The idea is that you “volunteer” in your own practice for one day per year (or more if you wish), see your own patients and donate the income from that day. Twice the Doctor, in partnership with UNICEF and The Fred Hollows Foundation, uses those funds for doctors and primary healthcare workers in Africa.

One day of your wages is around the same as one month’s wages for a doctor in Africa, or six months for a nurse.

Dr Baume says research shows that if a doctor wants to make maximum impact on the world, it doesn’t matter which specialisation they have.

“What matters is that you give a fair bit of your income to third world causes,” Dr Baume said.

Our second guest, Dr Andrew Browning, has been doing fistula surgery in Africa through the Barbara May Foundation for around 25 years. He says it’s life-changing for patients who start to live normal lives again after the deeply distressing injury caused by obstructed labour. However, Dr Browning says a donation that funds local health workers may better support outcomes than a short-term volunteering stint.
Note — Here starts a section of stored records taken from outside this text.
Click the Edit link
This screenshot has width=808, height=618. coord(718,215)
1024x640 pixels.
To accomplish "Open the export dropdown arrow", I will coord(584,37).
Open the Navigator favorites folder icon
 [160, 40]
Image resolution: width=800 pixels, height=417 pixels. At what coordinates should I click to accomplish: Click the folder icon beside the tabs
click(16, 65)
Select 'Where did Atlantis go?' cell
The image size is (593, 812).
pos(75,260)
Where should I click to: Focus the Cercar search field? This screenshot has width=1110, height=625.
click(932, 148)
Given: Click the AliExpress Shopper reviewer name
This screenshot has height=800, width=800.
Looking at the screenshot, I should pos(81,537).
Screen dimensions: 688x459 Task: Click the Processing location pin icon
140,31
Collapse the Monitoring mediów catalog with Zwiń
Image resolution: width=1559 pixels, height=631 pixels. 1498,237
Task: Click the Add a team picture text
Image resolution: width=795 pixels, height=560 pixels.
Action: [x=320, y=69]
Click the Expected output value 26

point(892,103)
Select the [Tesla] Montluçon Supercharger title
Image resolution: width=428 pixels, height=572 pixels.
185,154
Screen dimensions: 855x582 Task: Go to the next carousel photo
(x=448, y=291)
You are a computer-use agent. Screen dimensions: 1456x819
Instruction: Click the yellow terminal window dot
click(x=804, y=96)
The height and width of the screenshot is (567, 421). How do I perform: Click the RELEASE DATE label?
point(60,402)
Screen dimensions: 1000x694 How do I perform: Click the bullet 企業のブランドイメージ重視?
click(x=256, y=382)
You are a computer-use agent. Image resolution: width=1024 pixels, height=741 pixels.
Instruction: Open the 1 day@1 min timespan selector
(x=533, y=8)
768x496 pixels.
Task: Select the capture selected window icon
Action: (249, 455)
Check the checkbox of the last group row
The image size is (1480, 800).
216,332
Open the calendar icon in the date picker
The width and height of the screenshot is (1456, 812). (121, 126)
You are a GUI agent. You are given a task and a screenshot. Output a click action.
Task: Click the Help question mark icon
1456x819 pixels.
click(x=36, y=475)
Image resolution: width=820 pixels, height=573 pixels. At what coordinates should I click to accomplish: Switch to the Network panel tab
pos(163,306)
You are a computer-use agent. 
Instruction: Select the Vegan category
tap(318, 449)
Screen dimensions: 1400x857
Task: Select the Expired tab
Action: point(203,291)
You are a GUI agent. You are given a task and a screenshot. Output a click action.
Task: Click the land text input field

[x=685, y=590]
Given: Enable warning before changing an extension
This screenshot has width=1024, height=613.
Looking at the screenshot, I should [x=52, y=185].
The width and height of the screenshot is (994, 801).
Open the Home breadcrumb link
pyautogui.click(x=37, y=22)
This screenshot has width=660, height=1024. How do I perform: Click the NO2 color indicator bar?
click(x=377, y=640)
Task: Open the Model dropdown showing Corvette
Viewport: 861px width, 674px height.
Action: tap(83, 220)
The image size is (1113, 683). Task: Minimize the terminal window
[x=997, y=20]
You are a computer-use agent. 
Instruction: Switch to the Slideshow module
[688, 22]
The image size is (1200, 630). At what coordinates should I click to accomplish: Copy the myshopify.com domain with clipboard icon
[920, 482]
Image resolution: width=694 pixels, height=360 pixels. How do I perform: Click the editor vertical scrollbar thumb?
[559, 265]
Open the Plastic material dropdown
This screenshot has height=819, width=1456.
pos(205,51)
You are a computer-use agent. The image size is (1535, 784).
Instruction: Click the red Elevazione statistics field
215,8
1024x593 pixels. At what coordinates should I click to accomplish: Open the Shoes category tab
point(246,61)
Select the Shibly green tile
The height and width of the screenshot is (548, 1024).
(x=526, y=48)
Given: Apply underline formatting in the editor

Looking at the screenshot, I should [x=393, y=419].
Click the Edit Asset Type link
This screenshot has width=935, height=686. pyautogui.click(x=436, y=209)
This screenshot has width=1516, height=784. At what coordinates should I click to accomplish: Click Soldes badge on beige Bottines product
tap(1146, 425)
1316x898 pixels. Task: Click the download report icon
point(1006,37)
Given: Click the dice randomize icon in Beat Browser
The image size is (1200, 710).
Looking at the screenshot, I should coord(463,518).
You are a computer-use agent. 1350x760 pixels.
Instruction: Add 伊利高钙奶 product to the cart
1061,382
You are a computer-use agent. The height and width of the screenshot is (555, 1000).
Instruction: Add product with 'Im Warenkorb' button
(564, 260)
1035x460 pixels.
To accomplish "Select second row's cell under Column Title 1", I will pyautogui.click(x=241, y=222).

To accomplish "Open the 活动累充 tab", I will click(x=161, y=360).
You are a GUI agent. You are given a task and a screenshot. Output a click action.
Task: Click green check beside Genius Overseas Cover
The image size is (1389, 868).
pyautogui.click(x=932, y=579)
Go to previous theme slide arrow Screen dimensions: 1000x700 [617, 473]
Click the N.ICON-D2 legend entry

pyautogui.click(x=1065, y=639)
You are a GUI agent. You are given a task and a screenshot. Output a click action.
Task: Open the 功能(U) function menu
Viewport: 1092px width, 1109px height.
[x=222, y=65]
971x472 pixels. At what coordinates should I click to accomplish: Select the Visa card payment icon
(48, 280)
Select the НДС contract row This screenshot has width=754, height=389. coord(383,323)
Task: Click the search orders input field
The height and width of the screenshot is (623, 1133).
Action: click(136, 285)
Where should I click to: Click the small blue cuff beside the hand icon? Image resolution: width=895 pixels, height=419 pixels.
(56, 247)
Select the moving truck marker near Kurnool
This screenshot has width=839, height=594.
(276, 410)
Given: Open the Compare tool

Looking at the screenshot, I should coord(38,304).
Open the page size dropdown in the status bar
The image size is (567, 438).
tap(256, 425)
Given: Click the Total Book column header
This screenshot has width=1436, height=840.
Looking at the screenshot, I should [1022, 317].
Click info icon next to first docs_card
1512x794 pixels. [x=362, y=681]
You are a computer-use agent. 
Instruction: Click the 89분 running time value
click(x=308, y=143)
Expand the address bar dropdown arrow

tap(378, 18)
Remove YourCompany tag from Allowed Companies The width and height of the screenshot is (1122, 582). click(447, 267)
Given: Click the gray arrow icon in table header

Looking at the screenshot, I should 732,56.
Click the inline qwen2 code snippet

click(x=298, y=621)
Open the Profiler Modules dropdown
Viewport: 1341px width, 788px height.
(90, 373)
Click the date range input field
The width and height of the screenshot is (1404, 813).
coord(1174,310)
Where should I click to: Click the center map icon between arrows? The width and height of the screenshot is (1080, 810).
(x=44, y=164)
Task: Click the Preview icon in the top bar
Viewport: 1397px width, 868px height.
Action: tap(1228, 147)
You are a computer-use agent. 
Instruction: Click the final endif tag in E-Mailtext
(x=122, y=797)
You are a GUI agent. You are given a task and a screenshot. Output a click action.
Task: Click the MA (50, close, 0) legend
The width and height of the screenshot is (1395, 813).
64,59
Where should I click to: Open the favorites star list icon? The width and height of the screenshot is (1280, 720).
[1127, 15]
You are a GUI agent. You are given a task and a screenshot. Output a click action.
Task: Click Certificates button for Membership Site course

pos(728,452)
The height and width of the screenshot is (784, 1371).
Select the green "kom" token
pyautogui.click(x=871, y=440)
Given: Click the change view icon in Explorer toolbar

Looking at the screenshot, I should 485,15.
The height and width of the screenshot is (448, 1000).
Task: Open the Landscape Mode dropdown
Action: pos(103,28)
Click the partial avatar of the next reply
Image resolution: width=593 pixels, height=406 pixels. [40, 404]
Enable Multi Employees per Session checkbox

Short-term volunteers often teach local staff new clinicial approaches. However, the volunteer’s lack of relationship and cultural understanding can stymie the uptake of Western ways.

 “You don’t know the culture, you don’t know the way things work or don’t work.

“The people [healthcare staff] there are very polite, very long-suffering, and will put up with you for the time that you’re there. Then as soon as you leave, they just go back to their normal ways.”

There are some spaces for shorter-term volunteers if you have specialised in obstetrics, gynaecology or midwifery, he says.

“Around 40% of these girls [with fistulas] have been suicidal or attempted suicide with this injury, 100% of them are depressed. And when you treat them they just turn back to normal, happy citizens,” Dr Browning says.